For thirty long years, the African American woman worked faithfully for a large global ministry. Yet when she sought to talk with co-workers about racial injustice, she was met with silence. Finally, however, in the spring of 2020—as open discussions about racism expanded around the world—her ministry friends “started having some open dialogue.” With mixed feelings and pain, she was grateful discussions began.
Silence can be a virtue in some situations. As King Solomon wrote in the book of Ecclesiastes, “There is a time for everything, and a season for every activity under the heavens: . . . a time to be silent and a time to speak” (Ecclesiastes 3:1, 7).
Silence in the face of bigotry and injustice, however, only enables harm and hurt. Lutheran pastor Martin Niemoeller (jailed in Nazi Germany for speaking out) confessed that in a poem he penned after the war. “First they came for the Communists,” he wrote, “but I didn’t speak up because I wasn’t a Communist.” He added, “Then they came for” the Jews, the Catholics, and others, “but I didn’t speak up.” Finally, “they came for me—and by that time there was no one left to speak up.”

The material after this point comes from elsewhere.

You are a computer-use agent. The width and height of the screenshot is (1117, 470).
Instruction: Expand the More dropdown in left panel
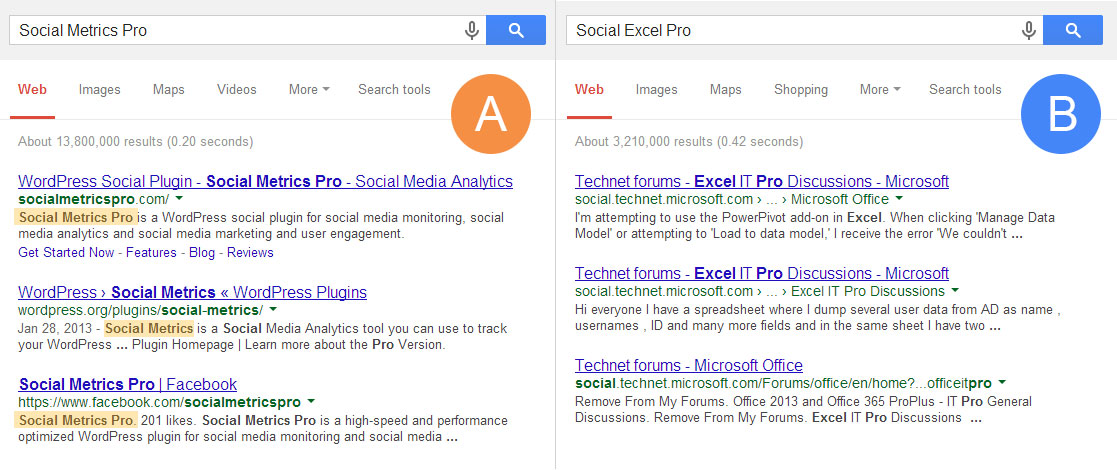[x=309, y=90]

It takes courage—and love—to speak up against injustice. Seeking God’s help, however, we recognize the time to speak is now.
By Patricia Raybon
REFLECT & PRAY
Why is it important not to be silent during discussions about injustice? What hinders your willingness to engage in such dialogue?
Dear God, release my tongue and heart from the enemy’s grip. Equip me to see and feel the harm of injustice so that I may speak up for those hurt by this sin.
SCRIPTURE INSIGHT
Ecclesiastes may seem pessimistic, and we might easily read today’s poem about time in a depressingly fatalistic light. After all, the poem begins by balancing the miracle of birth against the stony phrase “a time to die” (3:2). Essential to this elegantly honest lyric is the section that immediately follows (vv. 9–14). “[God] has made everything beautiful in its time,” wrote the wise author of Ecclesiastes (v. 11). Then he noted, “He has also set eternity in the human heart” (v. 11). This awareness of the eternal motivates us to look beyond ourselves (and beyond this time-bound earth) to discover true meaning. We find it only in the eternal One. “Everything God does will endure forever,” wrote the wise man (v. 14). We can live joyfully in the acknowledgment of this great eternal God, who gives us genuine meaning in this life and a forever future in the next.